◆ **TO DO**
Update the lines from the start through the line containing "Looking at the screenshot, I should [x=21, y=145]." by replacing "left sidebar" with "navigation panel" and leaving everything else unchanged. Omit the pictures from your answer.

○ ○ ○ ○

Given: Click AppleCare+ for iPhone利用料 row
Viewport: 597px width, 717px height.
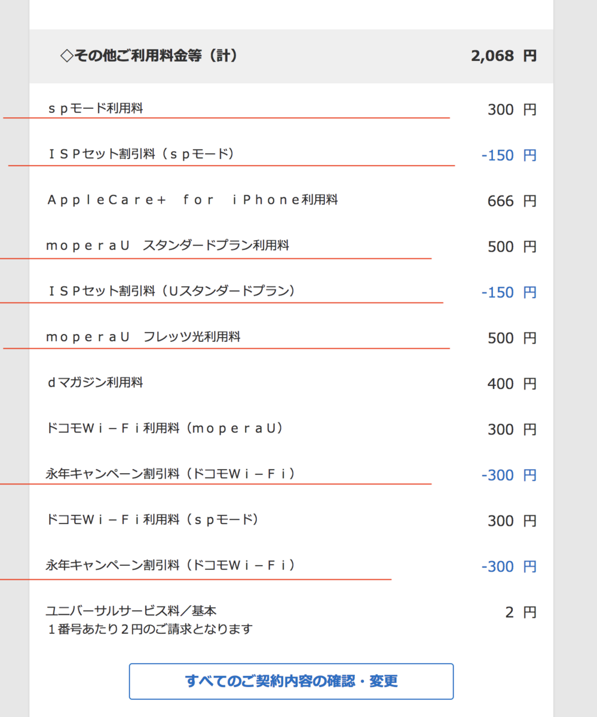Looking at the screenshot, I should tap(191, 200).
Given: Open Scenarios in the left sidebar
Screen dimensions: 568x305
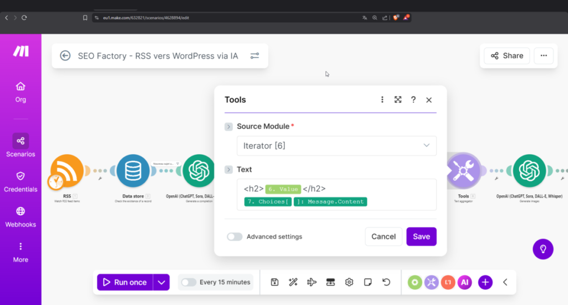Looking at the screenshot, I should [x=21, y=145].
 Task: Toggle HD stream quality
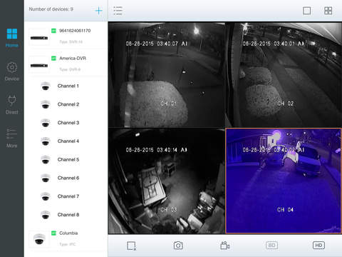(318, 246)
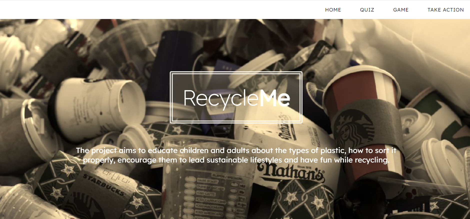The image size is (470, 219).
Task: Go to the QUIZ page
Action: (367, 10)
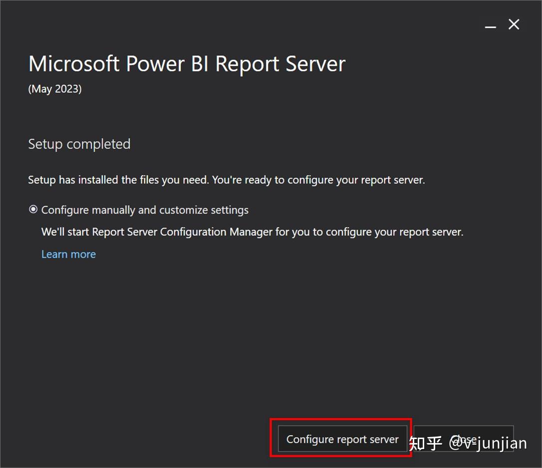
Task: Click the window close X icon
Action: (514, 24)

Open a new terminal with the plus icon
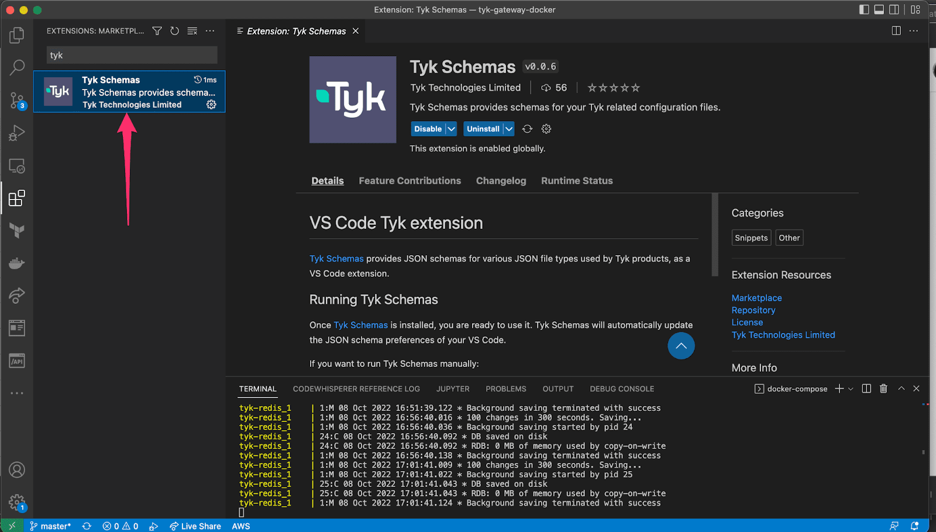(x=838, y=388)
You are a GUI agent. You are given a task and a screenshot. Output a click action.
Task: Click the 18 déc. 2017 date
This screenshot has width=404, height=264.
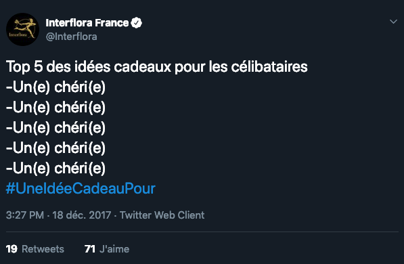coord(82,215)
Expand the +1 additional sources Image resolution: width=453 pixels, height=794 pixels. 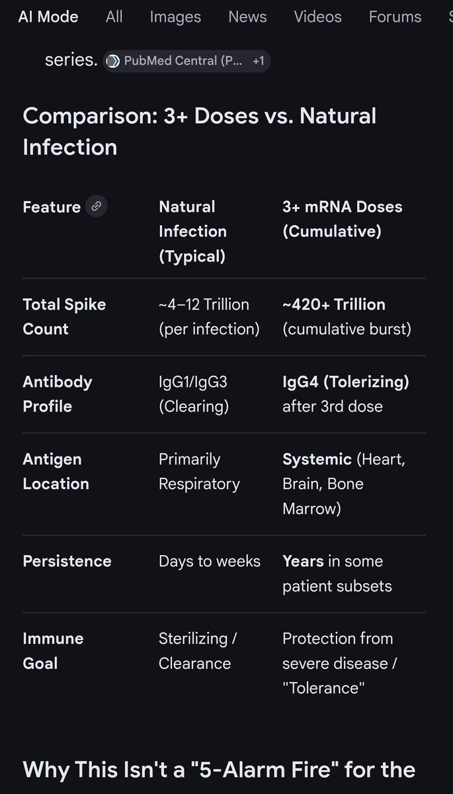click(258, 61)
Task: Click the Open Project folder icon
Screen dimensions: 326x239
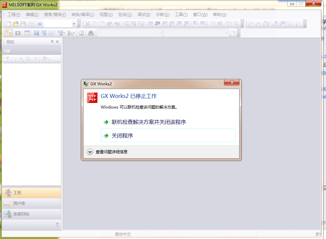Action: click(16, 24)
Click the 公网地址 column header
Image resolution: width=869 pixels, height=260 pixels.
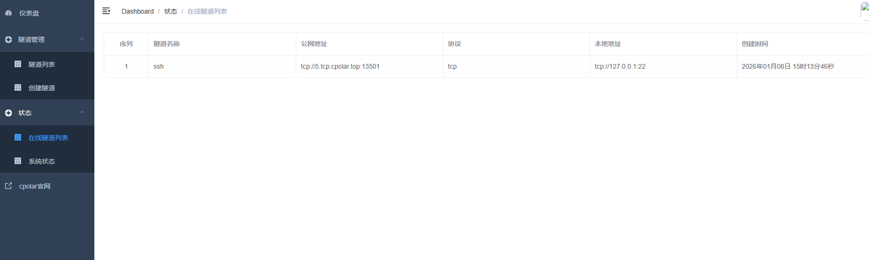click(314, 44)
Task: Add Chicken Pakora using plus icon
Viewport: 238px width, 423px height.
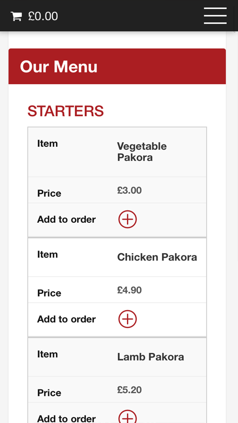Action: coord(128,319)
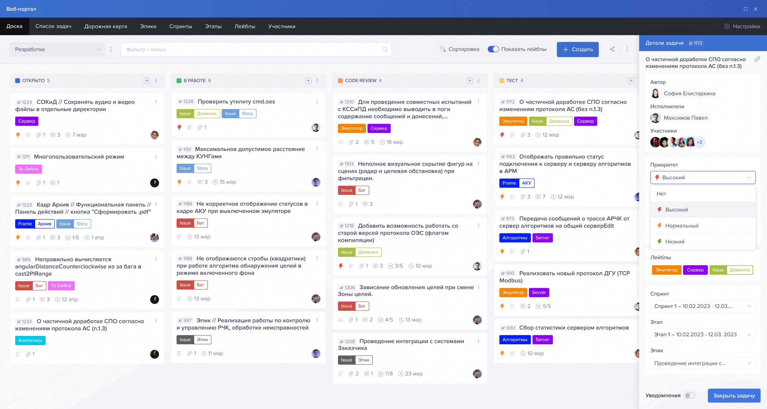Click the search magnifier icon in the filter field
Screen dimensions: 767x409
pos(385,49)
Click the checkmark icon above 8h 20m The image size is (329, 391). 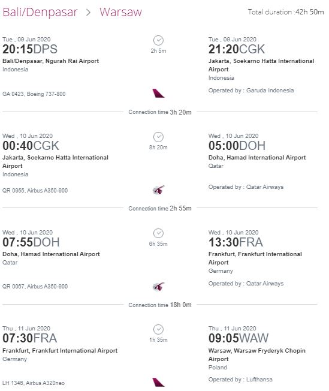[158, 137]
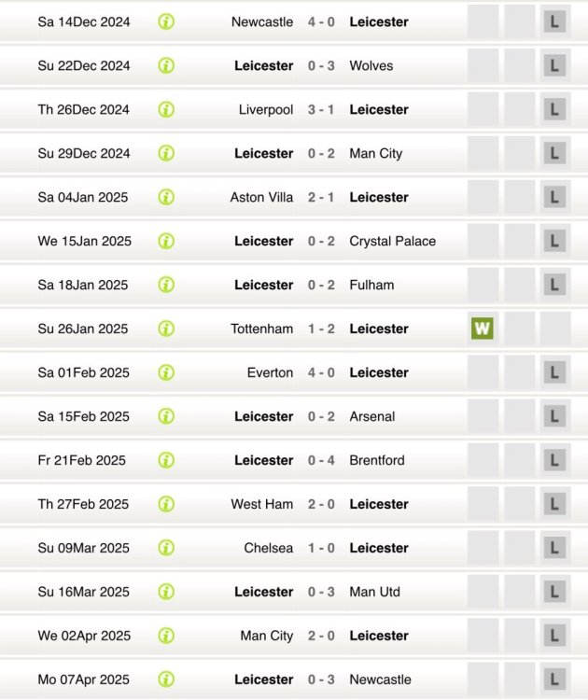
Task: Open match info for Leicester vs Man City 29Dec
Action: pos(166,153)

○ ○ ○ ○

◆ **ANSWER IN FULL**
Given: Click AppleCare+ for iPhone利用料 row
Viewport: 597px width, 717px height.
Looking at the screenshot, I should tap(191, 200).
Given: Open Scenarios in the navigation panel
Screen dimensions: 568x305
Looking at the screenshot, I should [x=21, y=145].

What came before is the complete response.